Drive-In Trades Burgers and Fries for Bourbons and Ryes
Having grown up in the 1950s, Claude Embery had fond memories of the many drive-ins that thrived all over Chrislip. The drive-ins came and went. Like so many things of the ’50s – coonskin caps, hot rods, James Dean – you just don’t see as many of them around anymore. Claude was saddened by this.
But the Good Lord smiled on him recently when his uncle was killed in a natural gas explosion and left his favorite nephew $100,000. Claude borrowed $25,000 from that nephew and opened his own drive-in.
It was a dream come true, except in Claude’s dream, his drive-in had customers.
“People seemed to love the idea of my drive-in,” he remembers. “The neon, the Buddy Holly songs, the carhops on roller skates. But hardly anybody stopped in. They’d drive by, honk and wave, and cruise right into the parking lot of Dingo’s Bar just down the road.”
That’s when Claude had his brainstorm. Instead of chili dogs and onion rings, he would sell something that wasn’t around in the 1950s: liquor.
Goodbye, curley fries. Hello, vodka stingers.
The atmosphere hasn’t changed. The carhops in their ’50s garb still rollerskate from car to car as the neon glows and the Buddy Holly music blares. But now their trays are laden with scotch and tequila.

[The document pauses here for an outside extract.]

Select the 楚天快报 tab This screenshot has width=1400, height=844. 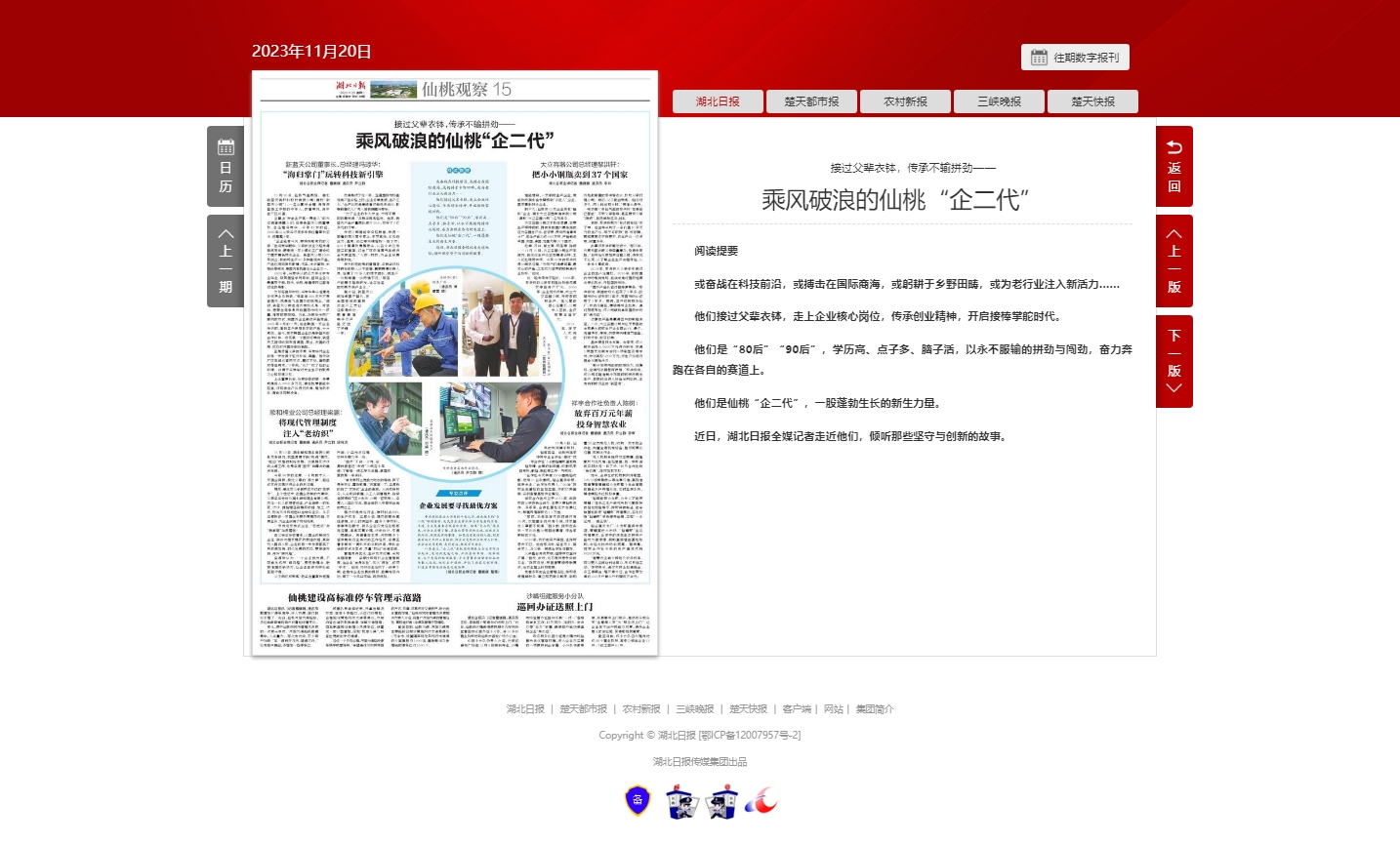pos(1092,101)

Business is booming. “People stop on their way home from work, on their way to work, and every hour of the day and night,” says Claude. “It does my heart good to see our local businesmen sitting in their cars, knocking back one scotch rocks after another.”
Since switching to liquor, alcohol-related car accidents have quintupled in Chrislip, and drunk driving arrests are up nearly 3%. Claude doesn’t believe his drive-in is responsible for this, as he is not convinced that there’s any proven correlation between drinking alcohol and drunk driving.
“Sure, when people leave my drive-in, they’re often traveling at a high rate of speed and driving on the left side of the road,” he says. “But how do we know that they’re not simply trying to make any English visitors feel at home?